Lines of data

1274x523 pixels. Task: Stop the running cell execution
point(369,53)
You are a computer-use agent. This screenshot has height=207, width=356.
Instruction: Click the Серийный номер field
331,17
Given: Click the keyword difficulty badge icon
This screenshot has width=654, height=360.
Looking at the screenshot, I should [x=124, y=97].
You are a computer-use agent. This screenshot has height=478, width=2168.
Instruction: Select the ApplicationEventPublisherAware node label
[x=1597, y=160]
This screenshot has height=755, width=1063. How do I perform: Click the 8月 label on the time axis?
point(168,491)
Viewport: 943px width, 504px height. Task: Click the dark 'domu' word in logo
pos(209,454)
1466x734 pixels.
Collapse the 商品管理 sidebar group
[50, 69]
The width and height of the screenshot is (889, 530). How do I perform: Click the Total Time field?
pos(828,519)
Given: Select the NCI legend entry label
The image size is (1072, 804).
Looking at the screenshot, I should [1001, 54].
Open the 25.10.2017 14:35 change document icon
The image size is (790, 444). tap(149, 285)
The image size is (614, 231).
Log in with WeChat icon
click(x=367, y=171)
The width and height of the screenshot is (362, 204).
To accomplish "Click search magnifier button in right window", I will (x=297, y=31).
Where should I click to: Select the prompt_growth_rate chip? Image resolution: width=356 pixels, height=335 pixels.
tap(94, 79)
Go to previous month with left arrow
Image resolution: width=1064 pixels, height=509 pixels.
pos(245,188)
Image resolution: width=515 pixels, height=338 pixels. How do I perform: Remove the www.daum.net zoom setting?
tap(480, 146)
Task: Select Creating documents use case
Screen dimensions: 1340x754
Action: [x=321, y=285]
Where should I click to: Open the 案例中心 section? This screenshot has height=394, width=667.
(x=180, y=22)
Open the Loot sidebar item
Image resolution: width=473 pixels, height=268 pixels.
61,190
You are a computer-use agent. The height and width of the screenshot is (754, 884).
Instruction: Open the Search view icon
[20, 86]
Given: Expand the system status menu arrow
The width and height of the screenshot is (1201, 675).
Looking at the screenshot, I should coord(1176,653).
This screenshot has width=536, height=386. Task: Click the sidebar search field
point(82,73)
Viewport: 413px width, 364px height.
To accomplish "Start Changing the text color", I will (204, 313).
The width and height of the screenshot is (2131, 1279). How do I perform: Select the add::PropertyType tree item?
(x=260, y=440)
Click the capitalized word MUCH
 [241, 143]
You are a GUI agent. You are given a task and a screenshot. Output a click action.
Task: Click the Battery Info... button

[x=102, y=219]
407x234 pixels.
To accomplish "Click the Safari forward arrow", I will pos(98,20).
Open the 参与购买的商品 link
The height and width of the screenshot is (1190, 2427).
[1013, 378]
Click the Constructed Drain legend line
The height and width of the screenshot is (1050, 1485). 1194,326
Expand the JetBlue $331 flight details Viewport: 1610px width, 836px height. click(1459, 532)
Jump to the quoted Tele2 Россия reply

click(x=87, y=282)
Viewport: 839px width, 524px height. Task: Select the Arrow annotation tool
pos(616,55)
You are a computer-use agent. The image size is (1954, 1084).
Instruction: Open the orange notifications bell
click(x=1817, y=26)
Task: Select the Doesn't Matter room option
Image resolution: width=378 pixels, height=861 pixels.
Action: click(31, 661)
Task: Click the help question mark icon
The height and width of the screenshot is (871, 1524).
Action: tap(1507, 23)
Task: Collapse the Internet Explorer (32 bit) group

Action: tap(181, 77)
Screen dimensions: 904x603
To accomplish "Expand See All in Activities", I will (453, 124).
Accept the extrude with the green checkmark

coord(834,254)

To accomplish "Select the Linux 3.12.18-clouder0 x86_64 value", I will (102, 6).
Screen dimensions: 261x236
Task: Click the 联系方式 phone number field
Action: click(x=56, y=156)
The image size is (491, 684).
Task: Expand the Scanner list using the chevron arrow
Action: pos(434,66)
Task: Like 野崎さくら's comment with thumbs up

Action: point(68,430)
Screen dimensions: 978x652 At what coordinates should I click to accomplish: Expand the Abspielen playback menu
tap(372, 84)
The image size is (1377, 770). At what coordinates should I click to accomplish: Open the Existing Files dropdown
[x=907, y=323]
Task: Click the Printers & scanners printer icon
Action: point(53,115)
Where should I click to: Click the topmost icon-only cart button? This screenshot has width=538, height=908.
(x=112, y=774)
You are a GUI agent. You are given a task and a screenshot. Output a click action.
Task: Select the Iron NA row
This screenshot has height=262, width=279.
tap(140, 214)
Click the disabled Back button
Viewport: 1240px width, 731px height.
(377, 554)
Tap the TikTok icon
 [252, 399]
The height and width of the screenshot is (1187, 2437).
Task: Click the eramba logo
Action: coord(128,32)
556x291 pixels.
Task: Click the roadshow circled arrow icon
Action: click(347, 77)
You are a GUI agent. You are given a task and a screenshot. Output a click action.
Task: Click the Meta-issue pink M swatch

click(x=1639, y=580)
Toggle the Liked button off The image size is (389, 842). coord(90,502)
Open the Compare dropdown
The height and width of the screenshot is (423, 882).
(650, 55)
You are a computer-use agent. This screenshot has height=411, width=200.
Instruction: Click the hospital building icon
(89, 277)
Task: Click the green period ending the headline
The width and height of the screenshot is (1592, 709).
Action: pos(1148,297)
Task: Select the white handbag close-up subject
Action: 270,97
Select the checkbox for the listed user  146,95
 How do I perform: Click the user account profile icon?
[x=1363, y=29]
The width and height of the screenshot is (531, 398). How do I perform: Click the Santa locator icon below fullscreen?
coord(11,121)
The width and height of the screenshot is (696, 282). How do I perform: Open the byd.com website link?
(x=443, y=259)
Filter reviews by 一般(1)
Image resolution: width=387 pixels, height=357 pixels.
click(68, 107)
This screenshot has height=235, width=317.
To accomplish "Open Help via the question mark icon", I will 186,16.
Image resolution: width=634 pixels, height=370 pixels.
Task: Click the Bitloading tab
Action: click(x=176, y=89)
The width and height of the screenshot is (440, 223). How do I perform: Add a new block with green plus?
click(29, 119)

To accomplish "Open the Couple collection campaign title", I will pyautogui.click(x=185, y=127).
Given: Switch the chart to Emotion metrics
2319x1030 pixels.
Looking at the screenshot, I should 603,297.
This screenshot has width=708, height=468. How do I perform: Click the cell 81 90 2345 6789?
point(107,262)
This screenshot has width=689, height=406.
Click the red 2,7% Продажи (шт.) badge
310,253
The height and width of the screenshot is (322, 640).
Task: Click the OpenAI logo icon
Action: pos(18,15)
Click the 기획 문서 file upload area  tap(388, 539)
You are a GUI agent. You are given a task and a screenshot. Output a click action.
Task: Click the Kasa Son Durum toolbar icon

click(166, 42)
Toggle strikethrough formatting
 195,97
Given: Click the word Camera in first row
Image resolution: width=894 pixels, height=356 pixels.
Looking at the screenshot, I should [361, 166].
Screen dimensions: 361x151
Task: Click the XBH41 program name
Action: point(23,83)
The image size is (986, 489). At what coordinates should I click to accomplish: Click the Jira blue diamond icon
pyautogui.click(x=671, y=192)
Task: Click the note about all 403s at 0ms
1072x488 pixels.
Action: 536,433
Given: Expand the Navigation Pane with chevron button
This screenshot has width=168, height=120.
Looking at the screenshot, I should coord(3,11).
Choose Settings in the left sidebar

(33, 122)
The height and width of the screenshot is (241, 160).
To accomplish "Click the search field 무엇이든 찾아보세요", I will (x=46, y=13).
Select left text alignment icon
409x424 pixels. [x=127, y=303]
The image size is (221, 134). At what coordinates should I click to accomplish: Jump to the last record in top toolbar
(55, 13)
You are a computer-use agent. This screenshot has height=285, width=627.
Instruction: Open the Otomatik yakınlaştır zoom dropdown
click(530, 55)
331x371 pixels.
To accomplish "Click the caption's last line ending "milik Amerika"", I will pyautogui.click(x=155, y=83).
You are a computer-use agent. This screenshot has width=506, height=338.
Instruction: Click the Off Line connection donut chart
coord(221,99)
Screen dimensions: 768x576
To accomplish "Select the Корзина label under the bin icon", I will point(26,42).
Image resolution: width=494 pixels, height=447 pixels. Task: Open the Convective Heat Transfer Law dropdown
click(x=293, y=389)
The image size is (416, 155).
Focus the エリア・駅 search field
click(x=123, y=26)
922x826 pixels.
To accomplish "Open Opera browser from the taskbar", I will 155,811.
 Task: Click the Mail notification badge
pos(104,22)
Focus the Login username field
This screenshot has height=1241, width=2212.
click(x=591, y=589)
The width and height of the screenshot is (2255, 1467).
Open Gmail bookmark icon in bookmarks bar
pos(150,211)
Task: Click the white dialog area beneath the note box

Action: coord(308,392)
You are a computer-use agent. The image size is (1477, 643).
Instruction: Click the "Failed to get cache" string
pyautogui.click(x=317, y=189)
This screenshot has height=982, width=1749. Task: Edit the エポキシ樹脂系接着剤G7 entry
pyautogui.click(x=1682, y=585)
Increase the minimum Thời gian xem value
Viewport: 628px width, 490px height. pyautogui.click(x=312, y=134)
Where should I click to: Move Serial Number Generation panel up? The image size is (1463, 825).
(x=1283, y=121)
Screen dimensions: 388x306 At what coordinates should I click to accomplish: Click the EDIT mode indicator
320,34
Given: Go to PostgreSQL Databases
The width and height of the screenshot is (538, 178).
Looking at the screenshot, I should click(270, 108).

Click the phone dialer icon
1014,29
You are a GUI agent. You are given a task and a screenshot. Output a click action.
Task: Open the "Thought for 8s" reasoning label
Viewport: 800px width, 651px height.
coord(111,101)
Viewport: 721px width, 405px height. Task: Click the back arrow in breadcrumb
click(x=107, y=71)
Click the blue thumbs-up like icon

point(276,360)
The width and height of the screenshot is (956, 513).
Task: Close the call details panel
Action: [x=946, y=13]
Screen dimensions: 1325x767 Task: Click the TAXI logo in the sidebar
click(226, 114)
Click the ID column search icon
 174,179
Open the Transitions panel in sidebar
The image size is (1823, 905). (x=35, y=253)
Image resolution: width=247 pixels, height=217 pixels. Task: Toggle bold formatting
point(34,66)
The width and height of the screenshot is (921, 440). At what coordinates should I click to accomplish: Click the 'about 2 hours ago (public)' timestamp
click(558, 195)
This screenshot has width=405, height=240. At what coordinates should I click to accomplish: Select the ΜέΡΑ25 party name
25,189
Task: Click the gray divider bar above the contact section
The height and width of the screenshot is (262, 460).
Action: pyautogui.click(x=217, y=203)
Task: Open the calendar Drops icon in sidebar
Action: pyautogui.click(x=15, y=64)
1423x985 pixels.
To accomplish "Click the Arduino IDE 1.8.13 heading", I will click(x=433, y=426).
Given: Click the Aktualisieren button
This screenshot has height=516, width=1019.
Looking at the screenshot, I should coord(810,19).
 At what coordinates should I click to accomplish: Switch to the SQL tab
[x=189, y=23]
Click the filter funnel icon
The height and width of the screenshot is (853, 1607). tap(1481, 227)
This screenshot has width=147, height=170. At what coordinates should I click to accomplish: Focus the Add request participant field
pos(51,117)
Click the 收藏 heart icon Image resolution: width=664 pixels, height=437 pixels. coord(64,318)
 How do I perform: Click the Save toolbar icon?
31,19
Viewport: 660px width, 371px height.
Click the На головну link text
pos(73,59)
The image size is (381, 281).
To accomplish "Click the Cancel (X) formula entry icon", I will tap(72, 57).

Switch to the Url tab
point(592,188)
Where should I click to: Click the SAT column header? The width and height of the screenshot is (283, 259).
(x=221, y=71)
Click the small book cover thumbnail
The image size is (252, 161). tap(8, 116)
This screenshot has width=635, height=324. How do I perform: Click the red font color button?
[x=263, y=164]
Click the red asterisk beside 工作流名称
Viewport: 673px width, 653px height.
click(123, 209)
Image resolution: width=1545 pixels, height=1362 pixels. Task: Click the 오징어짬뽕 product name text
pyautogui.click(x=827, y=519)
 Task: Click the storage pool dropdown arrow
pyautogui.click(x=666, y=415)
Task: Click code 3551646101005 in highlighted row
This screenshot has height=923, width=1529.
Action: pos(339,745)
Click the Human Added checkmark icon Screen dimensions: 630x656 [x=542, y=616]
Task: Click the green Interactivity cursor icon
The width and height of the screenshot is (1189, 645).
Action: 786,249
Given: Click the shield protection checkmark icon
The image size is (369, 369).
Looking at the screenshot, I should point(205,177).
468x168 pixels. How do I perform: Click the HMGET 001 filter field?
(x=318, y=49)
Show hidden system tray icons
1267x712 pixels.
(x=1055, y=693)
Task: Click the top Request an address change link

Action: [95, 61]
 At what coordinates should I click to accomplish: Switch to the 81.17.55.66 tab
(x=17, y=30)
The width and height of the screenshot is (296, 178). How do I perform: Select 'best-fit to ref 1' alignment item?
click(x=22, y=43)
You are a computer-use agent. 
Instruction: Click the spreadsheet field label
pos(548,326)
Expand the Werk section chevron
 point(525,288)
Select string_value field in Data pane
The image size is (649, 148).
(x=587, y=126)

- [REQUIRED WORK] Can you turn the records, starting at the line that contains "The image size is (614, 231)." and ending after the line that contains "Action: [x=321, y=285]", into a Markdown table with the columns Row and Line, numbering each row and leaving out any blank lines?

- [RESPONSE TO THE TASK]
| Row | Line |
|---|---|
| 1 | The image size is (614, 231). |
| 2 | Log in with WeChat icon |
| 3 | click(x=367, y=171) |
| 4 | The width and height of the screenshot is (362, 204). |
| 5 | To accomplish "Click search magnifier button in right window", I will (x=297, y=31). |
| 6 | Where should I click to: Select the prompt_growth_rate chip? Image resolution: width=356 pixels, height=335 pixels. |
| 7 | tap(94, 79) |
| 8 | Go to previous month with left arrow |
| 9 | Image resolution: width=1064 pixels, height=509 pixels. |
| 10 | pos(245,188) |
| 11 | Image resolution: width=515 pixels, height=338 pixels. How do I perform: Remove the www.daum.net zoom setting? |
| 12 | tap(480, 146) |
| 13 | Task: Select Creating documents use case |
| 14 | Screen dimensions: 1340x754 |
| 15 | Action: [x=321, y=285] |